Mohon tunggu...
Rikson Pandapotan Tampubolon XVI
Rikson Pandapotan Tampubolon XVI Mohon Tunggu... pelajar/mahasiswa -

sedang belajar ...

Selanjutnya

Tutup

Humaniora Pilihan

Hadiah Kemerdekaan Menuju Keadaban Demokrasi

18 Agustus 2014   19:36 Diperbarui: 18 Juni 2015   03:14 68
+
Laporkan Konten
Laporkan Akun
Kompasiana adalah platform blog. Konten ini menjadi tanggung jawab bloger dan tidak mewakili pandangan redaksi Kompas.
Lihat foto
Humaniora. Sumber ilustrasi: PEXELS/San Fermin Pamplona

Enam puluh Sembilan tahun sudah bangsa ini telah memproklamasikan dirinya menjadi Negara bangsa yang bersatu dan berdaulat. Tepatnya, 17 Agustus 1945 saat sang proklamator Sukarno Hatta membacakan teks proklamasi yang menandai babak baru perjalanan bangsa. Rakyat bergembira lepas dari penjajahan kolonialisme dan imprealisme. Waktu itu, boleh jadi rakyat Indonesia telah menerima “hadiah” kemerdekaan atas perjuangan dan pengorbanan demi cita-cita kemerdekaan.
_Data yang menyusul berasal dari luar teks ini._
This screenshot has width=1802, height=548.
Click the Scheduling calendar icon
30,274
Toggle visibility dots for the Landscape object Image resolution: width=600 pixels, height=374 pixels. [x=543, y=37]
Kemerdekaan yang diterima oleh bangsa ini bukanlah sebuah pemberian. Skenario kemerdekaan boleh jadi berbeda, apabila tidak ada desakan dari golongan muda yang mendesak Bapak Pendiri Republik Sukarno dan Hatta untuk segera memproklamirkan kemerdekaan. Sebelumnya, bangsa ini telah menerima janji dari kolonialisme Jepang melalui Sukarno-Hatta bahwa Jepang akan memberikan kemerdekaan bagi bangsa ini. Namun, tidak ada jaminan Jepang akan mengingkari janji. Watak dari kolonialisme selalu memungkinkan untuk itu, demi mencapai tujuan walaupun dengan menghalalkan berbagai cara (machiavelisme).

Bangsa ini boleh berdiri tegak penuh percaya diri dihadapan bangsa lain, karena kita beroleh kemerdekaan dengan perjuangan bangsa ini dan bukan oleh pemberian. Sebab, tidak semua bangsa di dunia memperoleh kemerdekaannya dengan perjuangan keringat dan darah melawan penjajah. Mental inferior (inlander), merasa kecil dihadapan bangsa-bangsa lain di dunia tidak boleh menghinggapi anak-anak bangsa.

Sejarah telah mencatatkan bahwa Indonesia yang dulu dikenal dengan Nusantara telah membuktikan bahwa nenek moyang kita adalah bangsa yang unggul. Kerajaan Sriwijaya dan Majapahit adalah bukti kejayaan masa lalu bangsa ini. Sumber daya alam yang melimpah di tengah garis khatulistiwa yang tak satupun bangsa yang memungkirinya. Bahkan, oleh karena alasan inilah setiap bangsa lain di dunia ingin menjajah bangsa kita. Ditambah lagi, jumlah populasi terbesar ke-4 dunia telah membuat sumber daya manusia kita menjadi modal menjadi bangsa yang maju dan besar. Berkaca dari pengalaman Negara-negara berpopulasi terbesar di dunia (Amerika Serikat, China dan India).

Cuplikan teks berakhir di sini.